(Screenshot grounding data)
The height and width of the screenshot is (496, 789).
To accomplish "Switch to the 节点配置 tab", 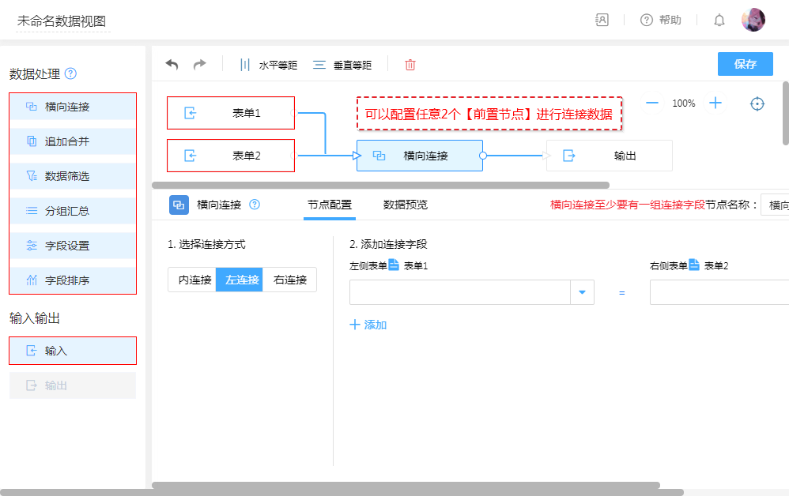I will (330, 205).
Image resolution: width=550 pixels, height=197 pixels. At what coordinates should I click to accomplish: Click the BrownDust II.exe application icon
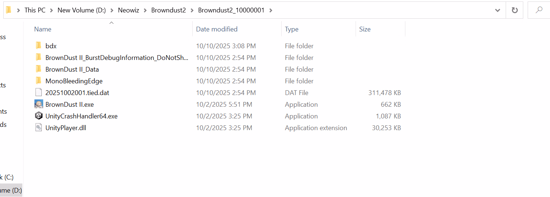(x=38, y=104)
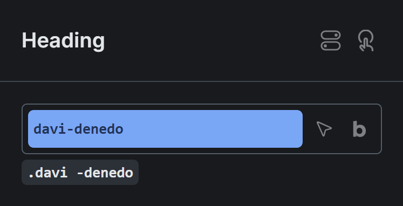The width and height of the screenshot is (403, 206).
Task: Click the horizontal divider below Heading
Action: pyautogui.click(x=202, y=81)
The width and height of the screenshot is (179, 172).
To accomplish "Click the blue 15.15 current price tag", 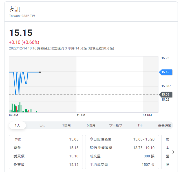I will click(165, 72).
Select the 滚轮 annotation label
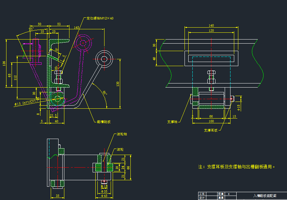 120,149
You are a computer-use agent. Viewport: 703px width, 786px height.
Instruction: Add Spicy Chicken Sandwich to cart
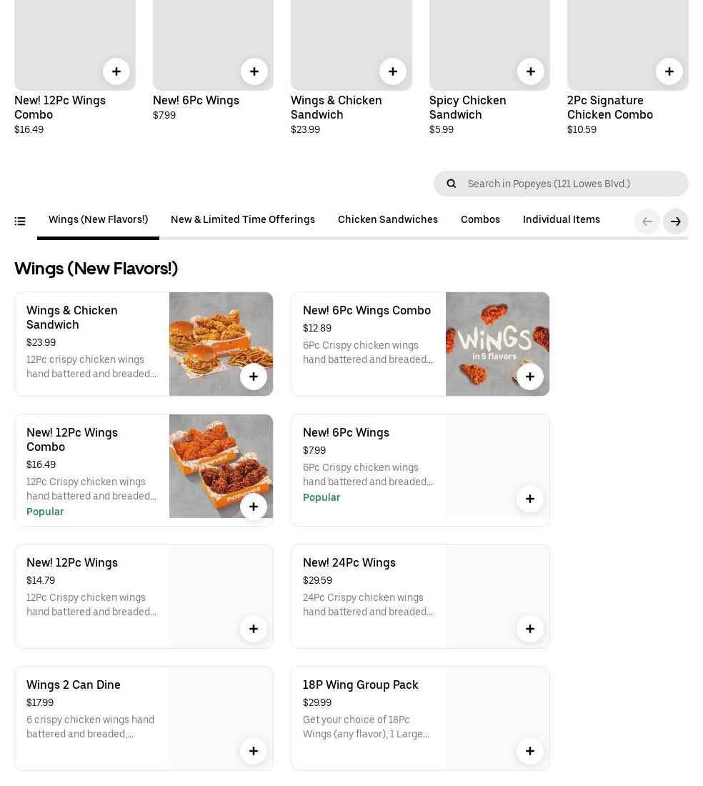pyautogui.click(x=531, y=71)
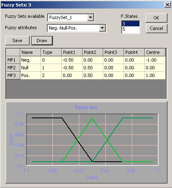Click the Cancel button
The image size is (172, 188).
157,28
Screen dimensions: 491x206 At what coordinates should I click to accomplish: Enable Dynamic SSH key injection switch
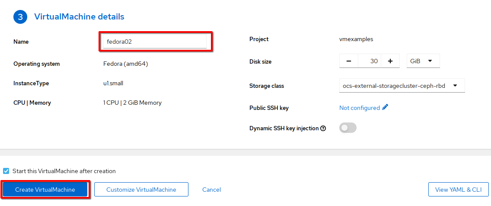point(348,128)
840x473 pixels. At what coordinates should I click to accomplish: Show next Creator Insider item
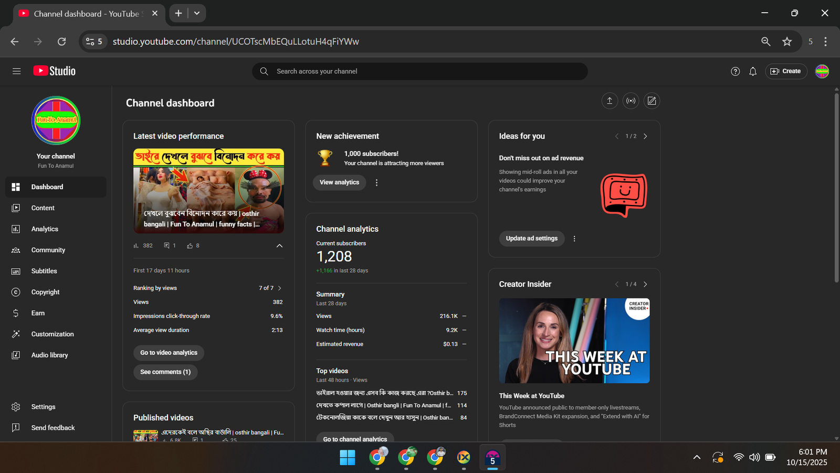tap(645, 284)
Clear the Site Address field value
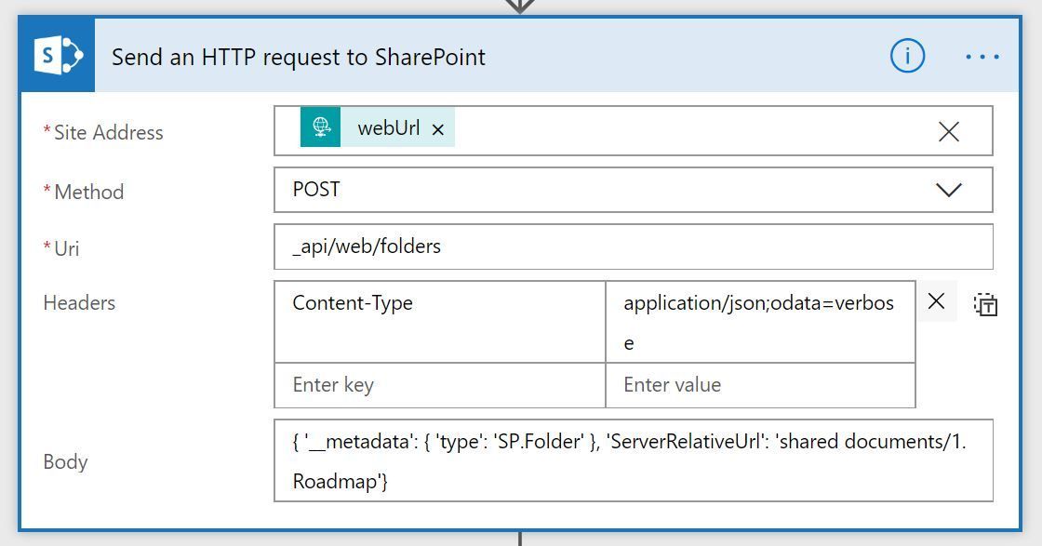 pyautogui.click(x=948, y=130)
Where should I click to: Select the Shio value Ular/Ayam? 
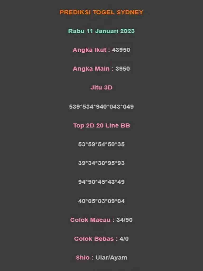[111, 258]
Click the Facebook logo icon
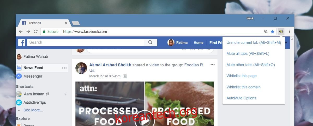This screenshot has width=313, height=126. pos(22,43)
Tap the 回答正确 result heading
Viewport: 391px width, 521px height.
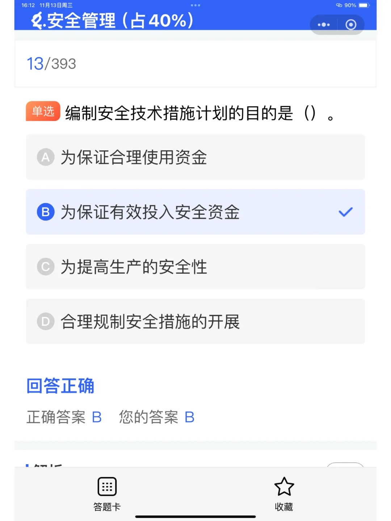pyautogui.click(x=60, y=386)
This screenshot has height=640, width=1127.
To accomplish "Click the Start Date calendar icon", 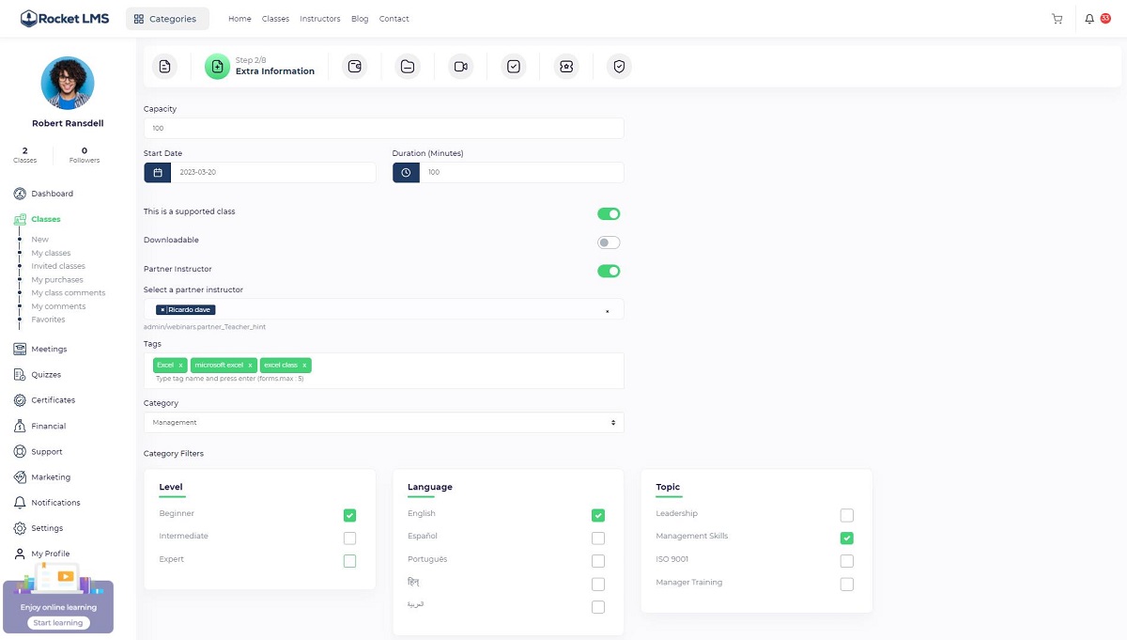I will click(157, 173).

• Your objective: To complete this exercise, transcribe exactly the lines above from the one that holds "840x473 pixels. At" through the one that holds "This screenshot has height=640, width=1127.". Pictures stay out.

• Written response:
840x473 pixels. At what coordinates should I click to accomplish: Show next Creator Insider item
tap(645, 284)
Clear the Site Address field value
 pyautogui.click(x=948, y=130)
Where should I click to: Select the Shio value Ular/Ayam? 
[111, 258]
Click the Facebook logo icon
This screenshot has width=313, height=126. pos(22,43)
Tap the 回答正确 result heading
Viewport: 391px width, 521px height.
pyautogui.click(x=60, y=386)
This screenshot has height=640, width=1127.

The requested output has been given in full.